# Co-witness a red dot on a pistol?



## Tailgate (Jul 28, 2018)

Headache from searching and looking at YouTube stuff about zeroing red dots..when it comes to co-witnessing, seems only AR-15's and other long guns are discussed or when discussing red dots on pistols, all info stops short of mentioning co-witnessing. Are pistol front iron sights co-witnessed with red dot optics? Thanks.... fyi, just got a Vortex Viper for a Ruger Mark IV 22/45 lite.... it's a 6 MOA. Should I have gotten a 3? These old eyes need all the help they can get since they are just learning to shoot for fun.


----------



## VAMarine (Dec 25, 2008)

The answer is....


It depends.

Some will have co-witnessed iron sights if they are available. Most guns will require suppressor height sights.

Most .22 target guns with red dots do not have co-witnessed sights.

*Supplied material*.
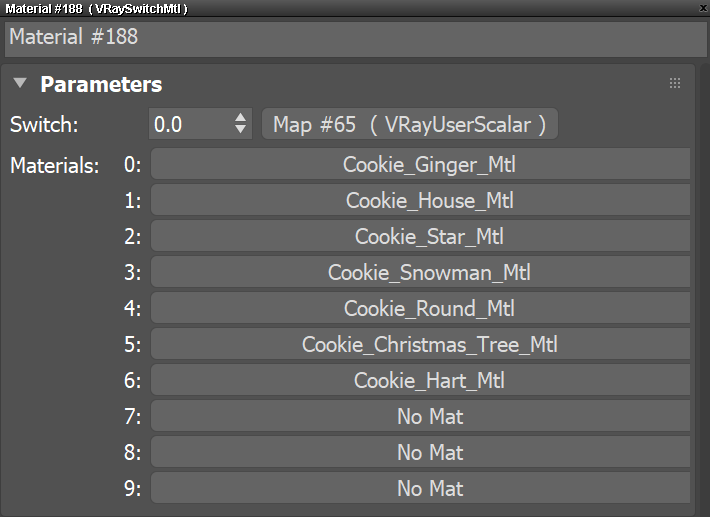
Task: Select the Cookie_Star_Mtl slot
Action: (x=420, y=236)
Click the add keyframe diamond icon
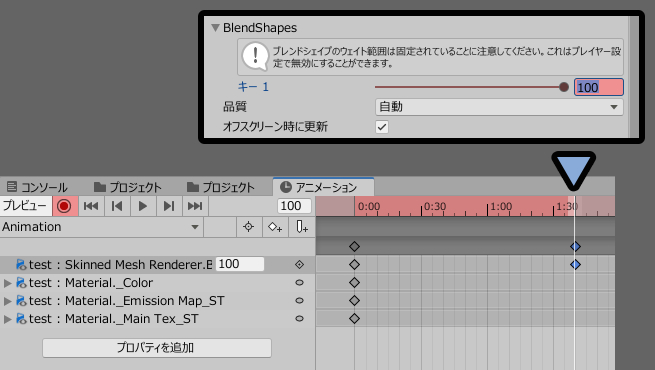Screen dimensions: 655x370 click(x=275, y=227)
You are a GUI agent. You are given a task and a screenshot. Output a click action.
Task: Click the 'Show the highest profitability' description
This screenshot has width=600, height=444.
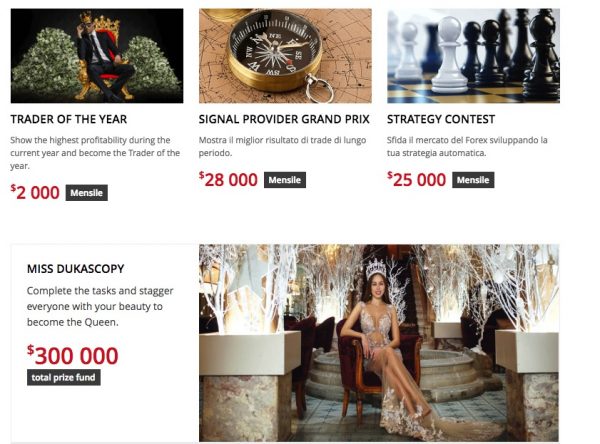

*Required work*.
[1] Echo the passage of the pistol red-dot thread from "Headache from searching" to "shoot for fun." word for word.
[2] Turn the rows from the line with "Click the add keyframe diamond icon" through the end of the rows into a Markdown table with columns No. and Content, skipping blank lines. Omit the pictures.
The forum thread and the rows are unrelated to each other.

*Solution list*.
[1]
Headache from searching and looking at YouTube stuff about zeroing red dots..when it comes to co-witnessing, seems only AR-15's and other long guns are discussed or when discussing red dots on pistols, all info stops short of mentioning co-witnessing. Are pistol front iron sights co-witnessed with red dot optics? Thanks.... fyi, just got a Vortex Viper for a Ruger Mark IV 22/45 lite.... it's a 6 MOA. Should I have gotten a 3? These old eyes need all the help they can get since they are just learning to shoot for fun.

[2]
| No. | Content |
|---|---|
| 1 | Click the add keyframe diamond icon |
| 2 | Screen dimensions: 655x370 click(x=275, y=227) |
| 3 | You are a GUI agent. You are given a task and a screenshot. Output a click action. |
| 4 | Task: Click the 'Show the highest profitability' description |
| 5 | This screenshot has width=600, height=444. |